■ WORK TASK:
Write the data out again so that it matches word for word.

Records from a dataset
┄┄┄┄┄┄┄┄┄┄
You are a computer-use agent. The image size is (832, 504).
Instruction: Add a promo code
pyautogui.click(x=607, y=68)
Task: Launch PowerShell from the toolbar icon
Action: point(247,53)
┄┄┄┄┄┄┄┄┄┄
■ RESULT BELOW:
You are a computer-use agent. The image size is (832, 504).
Instruction: Add a promo code
pyautogui.click(x=607, y=68)
Task: Launch PowerShell from the toolbar icon
Action: point(247,53)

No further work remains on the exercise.